The most interesting stone in the building is the calico marble, a k a "pudding stone," used in the Corinthian columns of Statuary Hall, just off the Rotunda. Named for the many rocks and pebbles imbedded in its incompletely metamorphosed matrix, it comes from Leesburg and Frederick. Or rather, it used to. Nobody uses it anymore because the pebbles and stones have a habit of popping out, leaving pits and craters that have to be filled with wax or plaster. But it's beautiful.

Moving downslope to the Capitol Reflecting Pool, which requires a long detour because of a maze of construction and security barriers, you'll find yourself on the track of 300-million-year-old worms, whose trails can be traced as they wind through the myriad fossils in the Indiana limestone of the walks and walls around the pool.

The National Gallery of Art West Building, whose exterior is pink Tennessee marble, was one of O'Connor's favorites. Inside, there's marble and limestone from Alabama, Missouri, Vermont and Carrara, Italy. There are fossils just about everywhere, and where there aren't, there usually are fossils of fossils -- patches in the marble walls, floors and columns where fossils have been reduced to undifferentiated blobs by eons of heat and pressure. The walls of the restrooms nearest the Mall entrance are black marble from New York's Lake Champlain -- it's such a maze of fossils it's almost possible to forget why you went in there. The exterior columns contain "fossil waves," patterns formed by wave action.

What's under the National Museum of Natural History was as interesting to O'Connor as what's on its outside walls, which are pink and white granite from Massachusetts, North Carolina and Vermont. Tiber Creek, which used to run across the Mall, still runs under it, and over the years it has undermined the museum's east wing, causing it to pull away from the building. It's being stabilized during the current massive renovation project. The Mall side of the building features petrified wood from Arizona, and the terrace where it sits is a gem, almost. It's unakite, granite veined with green epidote, which rock hounds regard as a semiprecious stone and often use in jewelry.

The slab-sided pink Tennessee marble walls of the National Museum of American History are dull even in rain, but the Mall-side terrace's pearl pink Minnesota granite is rich with largish, reddish feldspar crystals.

Surprise and disappointment attend close inspection of the Washington Monument, which has just undergone a zillion-dollar restoration of its exterior and remains closed while the interior's being redone and the elevators replaced.
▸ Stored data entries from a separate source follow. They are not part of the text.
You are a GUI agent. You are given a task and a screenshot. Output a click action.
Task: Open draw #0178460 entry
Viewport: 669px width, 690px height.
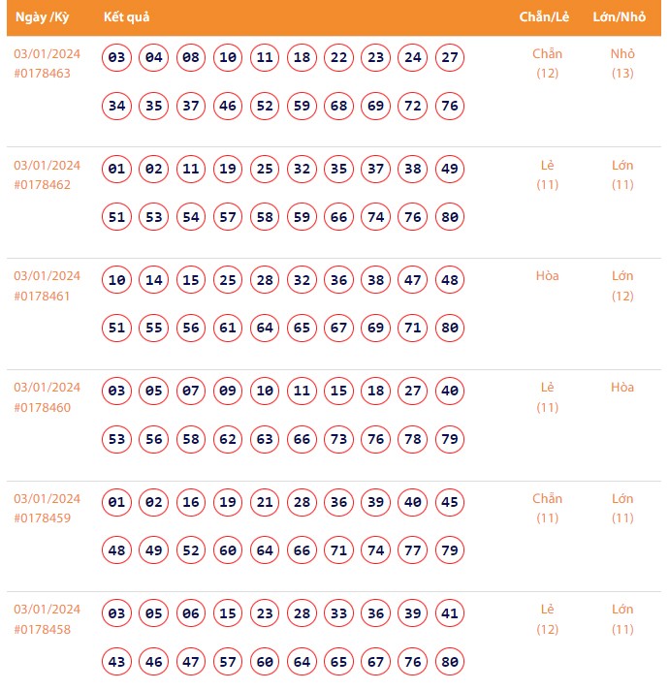pos(42,407)
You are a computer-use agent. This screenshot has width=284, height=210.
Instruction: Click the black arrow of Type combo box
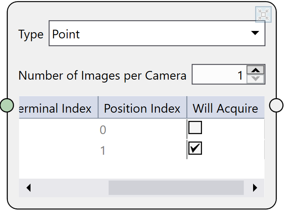[255, 33]
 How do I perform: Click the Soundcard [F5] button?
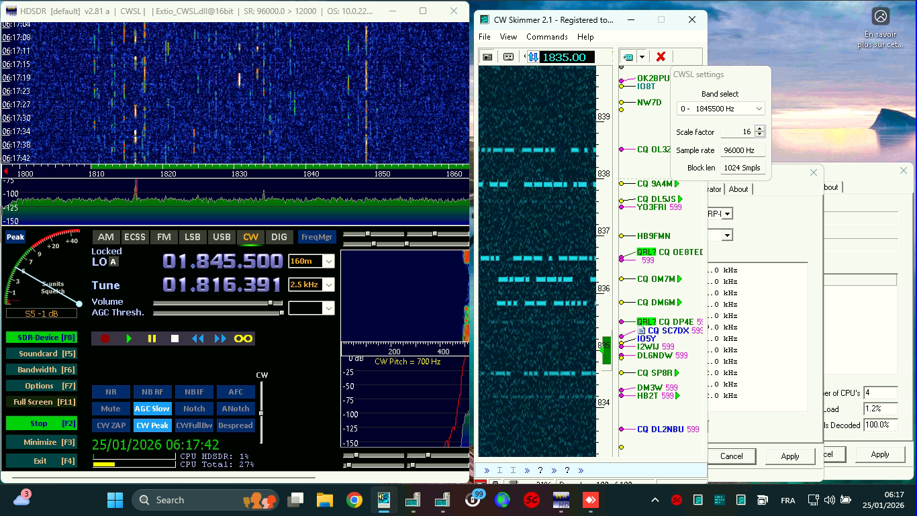pos(41,354)
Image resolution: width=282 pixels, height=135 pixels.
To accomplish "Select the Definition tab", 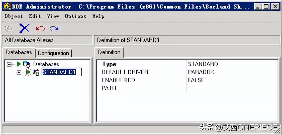I will pos(109,52).
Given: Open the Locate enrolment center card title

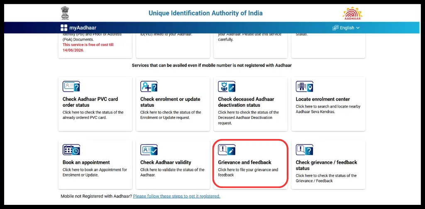Looking at the screenshot, I should coord(322,99).
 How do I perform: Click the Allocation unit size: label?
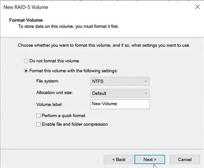[x=55, y=93]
Large sections of the lower corners of the structure have been chiseled out and replaced with new-cut white marble that contrasts cruelly with the darker original Maryland and Texas marble. The National Park Service says the new stone eventually will weather in to match, but it bids fair to be a long wait. Even more noticeable from up close is the deterioration of the four courses of Massachusetts marble that were added when construction on the monument, abandoned in 1854, resumed in 1879. The courses, noticeably darker than the earlier and later stone, have spalled -- flaked off -- alarmingly. Replacing the deteriorated stones would have been too expensive and probably dangerous, the NPS says, but it has been impregnated with stabilizers. The rest of the monument is of marble from Cockeysville, Md.

Slipping down the west slope of the monument grounds, past the Constitution Gardens lake and between the Reflecting Pool (North Carolina granite) and the Vietnam Veterans Memorial (black granite), we come lastly to the massive brooding presence of the Lincoln Memorial. It's exterior is fine-grained Yule marble from Gunnison County, Colo. The statue of Lincoln, quite properly, is of Cherokee marble from Georgia, one of the states he recaptured for the Union, and rests on pink marble from Tennessee, another Confederate state. Round about stand columns of Indiana limestone. To those who know how to read them, these stones are as eloquent as the monument's inscriptions.

"Stones tell stories," O'Connor wrote in 1998. "The buildings of Washington, D.C., and virtually every community, are monumental textbooks."

Buildings and monuments like the Lincoln Memorial are a gold mine of historical and geological information.